A market is in one of three states: trending up, trending down, or doing neither. Most of the time, it is doing neither.
It is worth stopping here. Most retail traders lose money because they trade during the "doing neither" state as if it were a trend, and trade during a trend as if it were noise. Learning structure is, more than anything, learning to tell which of these three states you are looking at — and being honest with yourself when you cannot tell.
§2Highs and lows, the only vocabulary you need.
The four words that follow will appear in every subsequent lesson. Memorise them — not as jargon, but as plain descriptions of a shape.
- Higher high (HH) — a peak that is higher than the previous peak.
- Higher low (HL) — a trough that is higher than the previous trough.
- Lower high (LH) — a peak lower than the one before it.
- Lower low (LL) — a trough lower than the one before it.
An uptrend, by definition, is a sequence of higher highs and higher lows. A downtrend is a sequence of lower highs and lower lows. A range is everything else: highs and lows oscillating around the same levels.
You will hear sophisticated-sounding variations of this — "BOS" (break of structure), "CHoCH" (change of character), "MSS" (market structure shift). They are all the same idea dressed in different acronyms. The acronyms are not the lesson. The shape is.
§3The break.
A break occurs when price decisively closes beyond a previous structural high or low. The word that matters in that sentence is decisively. Price pokes through highs and lows constantly; a true break has follow-through, often on elevated volume, and is sustained on the next bar.b
Most false breakouts look identical to true ones until the bar after. This is why we wait for the bar after. The cost of waiting is one bar of "missed move." The cost of not waiting is most of your account, over time.— from Stage 3, Lesson 3.2
When the break is to the upside in what was a range, we call it a breakout. When the break is in the opposite direction of an existing trend, we call it a break of structure — the first piece of evidence that the trend may be ending. Note the word "evidence." Not proof.
§4The retest, and why it matters.
After a break, price often returns to test the broken level from the other side. What was once resistance now acts as support; what was once support now acts as resistance. This is not a mystical phenomenon — it is mechanical. Limit orders placed at the old level, plus the memory of traders who acted there before, plus the same humans showing up again with the same emotions, conspire to make the level matter twice.
The retest is a gift to the patient trader. It provides:
- A second chance to enter, often at a better price than the break itself.
- A clearer place to put a stop loss — just beyond the retested level.
- Confirmation: a retest that holds is strong evidence the break was real.
Which of these is the strongest evidence that a breakout is real?
§5A worked example.
Below is a four-month stretch of Bitcoin's daily chart. Read it from left to right and look for the shape we have just named: a range, a break, a retest, a continuation. Do not look at the annotations until you have looked at the chart itself for at least sixty seconds.
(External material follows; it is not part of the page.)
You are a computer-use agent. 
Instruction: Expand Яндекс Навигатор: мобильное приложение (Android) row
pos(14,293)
Notice what the annotations do not tell you. They do not predict what happens next. They describe what already happened. This is the whole practice — first describe, then (sometimes) anticipate, only ever probabilistically.
§6Common mistakes.
I have made all of these. The first six months of your practice will likely contain most of them.
- Calling everything a trend. When in doubt, the market is in a range. The default answer is "doing neither."
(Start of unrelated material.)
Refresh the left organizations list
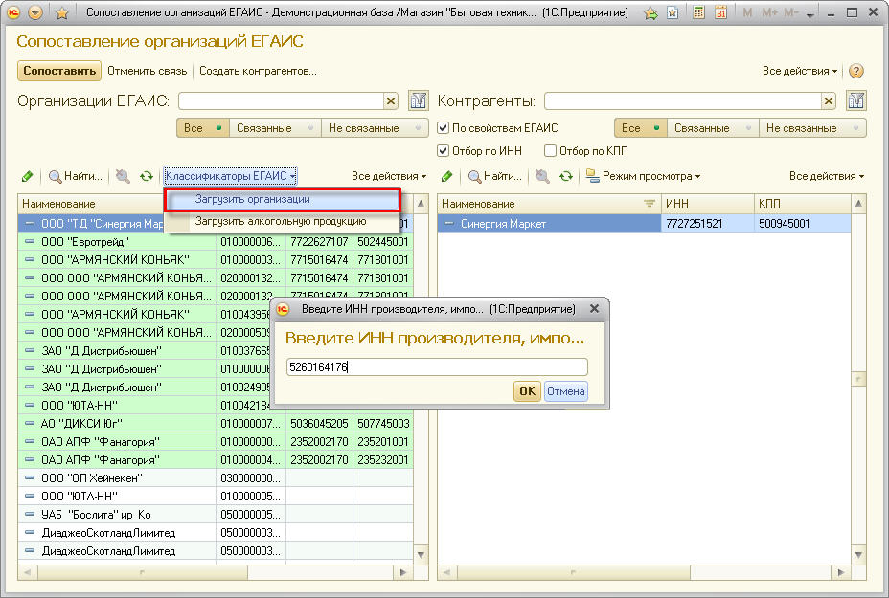 pos(146,176)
- Trusting the first break. First breaks fail roughly half the time. Wait for the retest, or accept that you are betting on a coin flip.
- Drawing structure on too small a timeframe. What looks like a break on the 5-minute chart is often noise inside a range on the hourly. Always zoom out before you act.
- Forcing structure where there is none. Some charts are genuinely uninterpretable. The professional move is to say "I don't have an opinion on this one" and look at the next chart.c
§7Practice.
Now you go and do it. Open the chart trainer and mark up ten charts: identify the most recent structural high and low, decide whether the chart is in an uptrend, a downtrend, or a range, and rate your confidence honestly. We are training the muscle of describing what is in front of you. The trades come later.
A note on certainty. Nothing in this lesson is a guarantee. The shapes described here will fail in your own trading, sometimes spectacularly. That is the nature of probabilistic edges. Stage 3 teaches you how to size positions so that this is survivable, and why doing so matters more than any pattern you can name.